# Problem description
Exercise in exact copying. Transcribe every entry that follows, word for word.

# Input
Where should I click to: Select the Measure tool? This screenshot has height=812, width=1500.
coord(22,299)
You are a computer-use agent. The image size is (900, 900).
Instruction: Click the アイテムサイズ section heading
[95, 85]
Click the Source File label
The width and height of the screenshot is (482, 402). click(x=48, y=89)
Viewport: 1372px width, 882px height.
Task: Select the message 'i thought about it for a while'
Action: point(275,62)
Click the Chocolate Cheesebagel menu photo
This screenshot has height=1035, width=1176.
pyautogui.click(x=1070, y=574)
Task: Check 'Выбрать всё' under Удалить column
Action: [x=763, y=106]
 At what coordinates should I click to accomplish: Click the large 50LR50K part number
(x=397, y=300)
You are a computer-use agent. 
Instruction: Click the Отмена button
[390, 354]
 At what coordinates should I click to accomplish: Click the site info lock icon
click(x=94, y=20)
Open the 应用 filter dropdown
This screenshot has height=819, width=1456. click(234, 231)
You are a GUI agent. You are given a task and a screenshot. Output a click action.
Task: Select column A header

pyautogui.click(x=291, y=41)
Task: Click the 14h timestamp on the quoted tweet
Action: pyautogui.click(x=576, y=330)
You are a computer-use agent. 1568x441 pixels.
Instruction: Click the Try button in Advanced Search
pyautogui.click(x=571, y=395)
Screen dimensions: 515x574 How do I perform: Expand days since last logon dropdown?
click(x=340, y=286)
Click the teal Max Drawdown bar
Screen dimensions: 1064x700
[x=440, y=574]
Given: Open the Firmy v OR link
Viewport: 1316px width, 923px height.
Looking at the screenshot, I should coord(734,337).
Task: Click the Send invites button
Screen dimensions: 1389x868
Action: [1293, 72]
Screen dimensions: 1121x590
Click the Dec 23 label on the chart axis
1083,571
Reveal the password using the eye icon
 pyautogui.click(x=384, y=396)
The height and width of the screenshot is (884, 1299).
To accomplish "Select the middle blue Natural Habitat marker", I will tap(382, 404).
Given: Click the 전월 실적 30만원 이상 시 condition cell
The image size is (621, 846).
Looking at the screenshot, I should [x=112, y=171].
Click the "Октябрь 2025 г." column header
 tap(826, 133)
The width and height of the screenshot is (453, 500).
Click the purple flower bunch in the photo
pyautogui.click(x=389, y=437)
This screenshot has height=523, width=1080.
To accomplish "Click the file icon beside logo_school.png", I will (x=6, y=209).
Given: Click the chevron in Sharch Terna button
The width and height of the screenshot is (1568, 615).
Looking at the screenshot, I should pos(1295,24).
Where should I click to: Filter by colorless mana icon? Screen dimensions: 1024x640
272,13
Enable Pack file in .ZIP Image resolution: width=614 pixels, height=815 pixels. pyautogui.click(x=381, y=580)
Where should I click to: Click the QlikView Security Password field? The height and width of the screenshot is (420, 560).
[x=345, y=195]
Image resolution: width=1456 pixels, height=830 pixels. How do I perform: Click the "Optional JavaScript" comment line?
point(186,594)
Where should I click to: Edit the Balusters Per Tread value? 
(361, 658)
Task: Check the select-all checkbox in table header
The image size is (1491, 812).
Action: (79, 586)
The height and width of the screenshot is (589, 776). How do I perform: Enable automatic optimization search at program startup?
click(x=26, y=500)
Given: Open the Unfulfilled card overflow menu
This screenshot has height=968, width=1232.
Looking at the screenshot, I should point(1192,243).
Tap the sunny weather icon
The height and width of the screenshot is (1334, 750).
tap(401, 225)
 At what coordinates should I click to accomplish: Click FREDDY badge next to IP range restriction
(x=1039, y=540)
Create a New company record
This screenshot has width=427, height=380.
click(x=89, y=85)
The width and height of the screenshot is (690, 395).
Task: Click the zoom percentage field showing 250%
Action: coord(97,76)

# Solution to this exercise
Where should I click to: Select the Measure tool? This screenshot has height=812, width=1500.
coord(22,299)
You are a computer-use agent. The image size is (900, 900).
Instruction: Click the アイテムサイズ section heading
[95, 85]
Click the Source File label
The width and height of the screenshot is (482, 402). click(x=48, y=89)
Viewport: 1372px width, 882px height.
Task: Select the message 'i thought about it for a while'
Action: point(275,62)
Click the Chocolate Cheesebagel menu photo
This screenshot has height=1035, width=1176.
pyautogui.click(x=1070, y=574)
Task: Check 'Выбрать всё' under Удалить column
Action: [x=763, y=106]
 At what coordinates should I click to accomplish: Click the large 50LR50K part number
(x=397, y=300)
You are a computer-use agent. 
Instruction: Click the Отмена button
[390, 354]
 At what coordinates should I click to accomplish: Click the site info lock icon
click(x=94, y=20)
Open the 应用 filter dropdown
This screenshot has height=819, width=1456. click(234, 231)
You are a GUI agent. You are given a task and a screenshot. Output a click action.
Task: Select column A header

pyautogui.click(x=291, y=41)
Task: Click the 14h timestamp on the quoted tweet
Action: pyautogui.click(x=576, y=330)
You are a computer-use agent. 1568x441 pixels.
Instruction: Click the Try button in Advanced Search
pyautogui.click(x=571, y=395)
Screen dimensions: 515x574 How do I perform: Expand days since last logon dropdown?
click(x=340, y=286)
Click the teal Max Drawdown bar
Screen dimensions: 1064x700
[x=440, y=574]
Given: Open the Firmy v OR link
Viewport: 1316px width, 923px height.
Looking at the screenshot, I should coord(734,337).
Task: Click the Send invites button
Screen dimensions: 1389x868
Action: [1293, 72]
Screen dimensions: 1121x590
Click the Dec 23 label on the chart axis
1083,571
Reveal the password using the eye icon
 pyautogui.click(x=384, y=396)
The height and width of the screenshot is (884, 1299).
To accomplish "Select the middle blue Natural Habitat marker", I will tap(382, 404).
Given: Click the 전월 실적 30만원 이상 시 condition cell
The image size is (621, 846).
Looking at the screenshot, I should [x=112, y=171].
Click the "Октябрь 2025 г." column header
 tap(826, 133)
The width and height of the screenshot is (453, 500).
Click the purple flower bunch in the photo
pyautogui.click(x=389, y=437)
This screenshot has height=523, width=1080.
To accomplish "Click the file icon beside logo_school.png", I will (x=6, y=209).
Given: Click the chevron in Sharch Terna button
The width and height of the screenshot is (1568, 615).
Looking at the screenshot, I should pos(1295,24).
Where should I click to: Filter by colorless mana icon? Screen dimensions: 1024x640
272,13
Enable Pack file in .ZIP Image resolution: width=614 pixels, height=815 pixels. pyautogui.click(x=381, y=580)
Where should I click to: Click the QlikView Security Password field? The height and width of the screenshot is (420, 560).
[x=345, y=195]
Image resolution: width=1456 pixels, height=830 pixels. How do I perform: Click the "Optional JavaScript" comment line?
point(186,594)
Where should I click to: Edit the Balusters Per Tread value? 
(361, 658)
Task: Check the select-all checkbox in table header
The image size is (1491, 812).
Action: (79, 586)
The height and width of the screenshot is (589, 776). How do I perform: Enable automatic optimization search at program startup?
click(x=26, y=500)
Given: Open the Unfulfilled card overflow menu
This screenshot has height=968, width=1232.
Looking at the screenshot, I should point(1192,243).
Tap the sunny weather icon
The height and width of the screenshot is (1334, 750).
tap(401, 225)
 At what coordinates should I click to accomplish: Click FREDDY badge next to IP range restriction
(x=1039, y=540)
Create a New company record
This screenshot has width=427, height=380.
click(x=89, y=85)
The width and height of the screenshot is (690, 395).
Task: Click the zoom percentage field showing 250%
Action: coord(97,76)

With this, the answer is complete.